Telangana: Social study at varsities in UGC fear

The Union ministry for human resource development has taken an ideological stand and is taking steps to kill these centres.

Update: 2017-03-19 19:14 GMT
he UGC has ten members with six appointed for three years.

Hyderabad: The reported decision of the University Grants Commission (UGC) to stop funding the Centre for Social Exclusion and Inclusive Policy at the  Jawaharlal Nehru University (JNU), New Delhi, has raised questions over the future of related departments in four universities in the two Telugu states.

In all, 35 universities nationwide get UGC grants for social exclusion studies including the University of Hyderabad (UoH), English and Foreign Languages University (EFLU), Maulana Azad National Urdu University (MANUU) in Hyderabad and Andhra University in AP.

The UGC, in its letter to the JNU, has stated that it will not provide financial support to the centre after the 12th Plan period ends on March 31.

At the UoH, the Centre for Social Exclusion and Inclusive Policy has been functioning from 2007. The department has four faculty members and 50 students pursuing their MPhil and PhD.

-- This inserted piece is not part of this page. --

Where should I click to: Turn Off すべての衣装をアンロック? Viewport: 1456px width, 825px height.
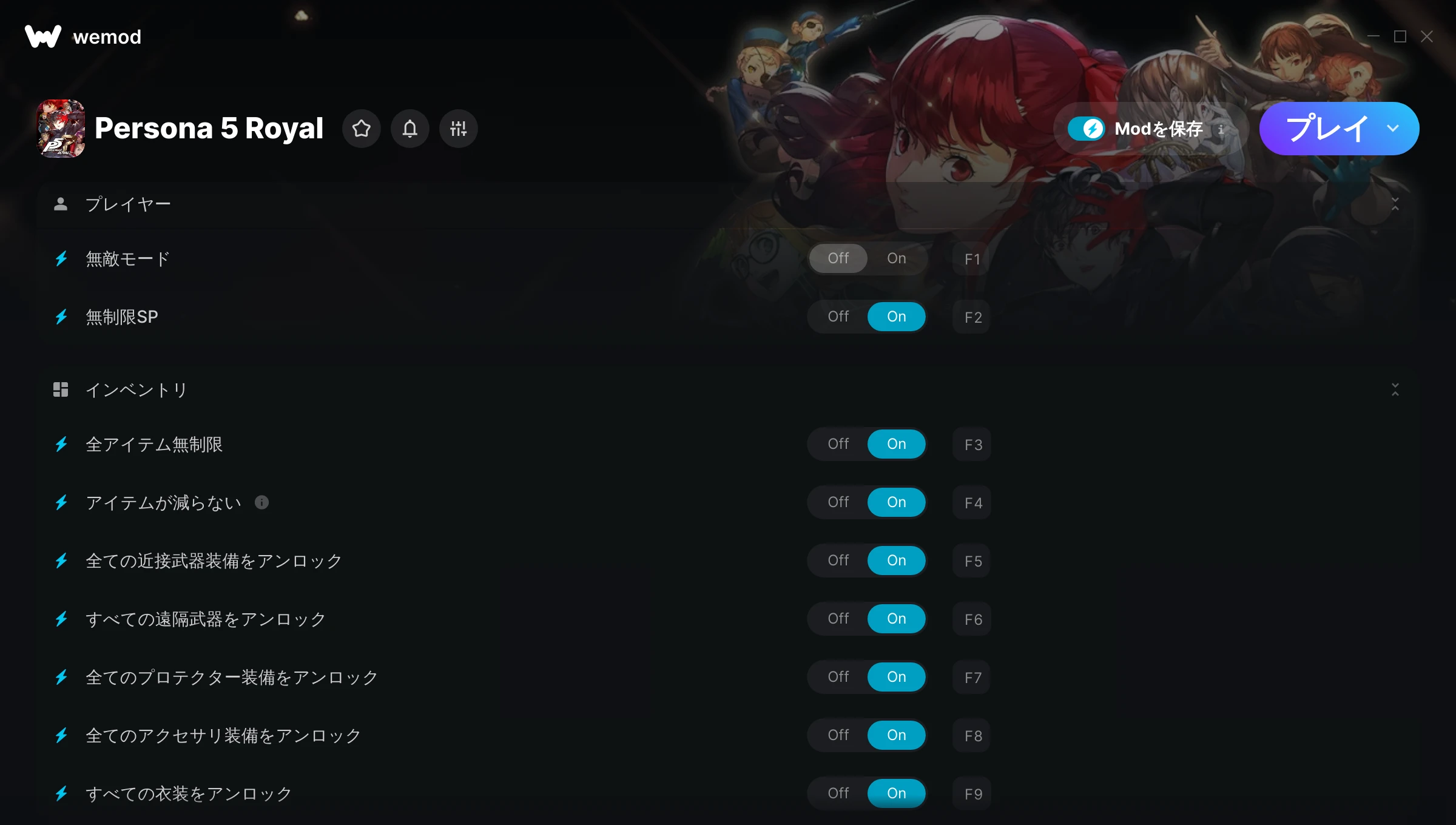point(838,793)
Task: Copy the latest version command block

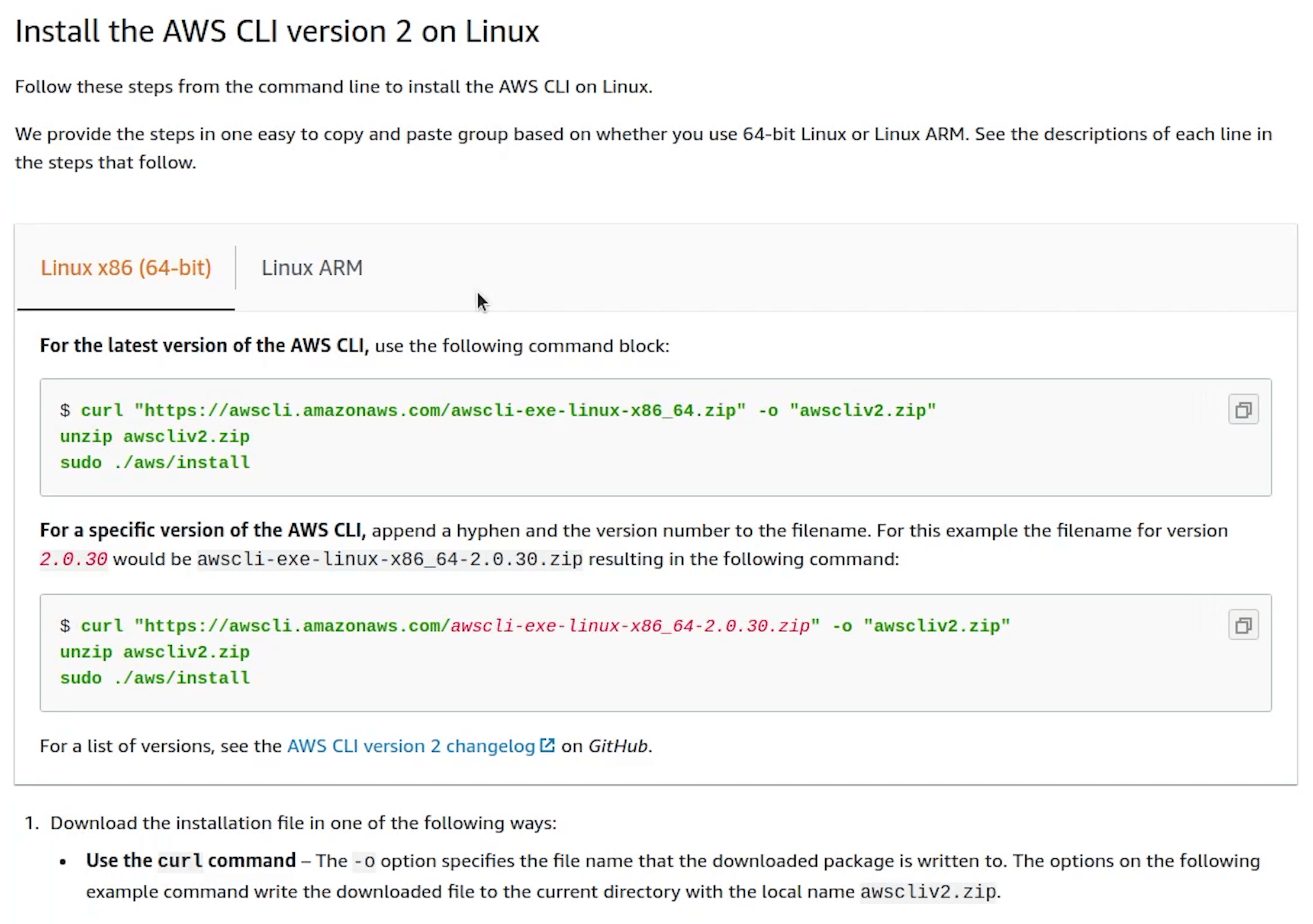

According to UoH officials, there was no clarity on whether the UGC had decided to stop funding the centre at only JNU or in universities across the country.

Retired UoH professor and Social activist Prof. G. Haragopal, a former UoH faculty, alleged that the BJP government at the Centre was trying to close down studies on social exclusion, women and human rights. The Union ministry for human resource development “has taken an ideological stand and is taking steps to kill these centres,” he said.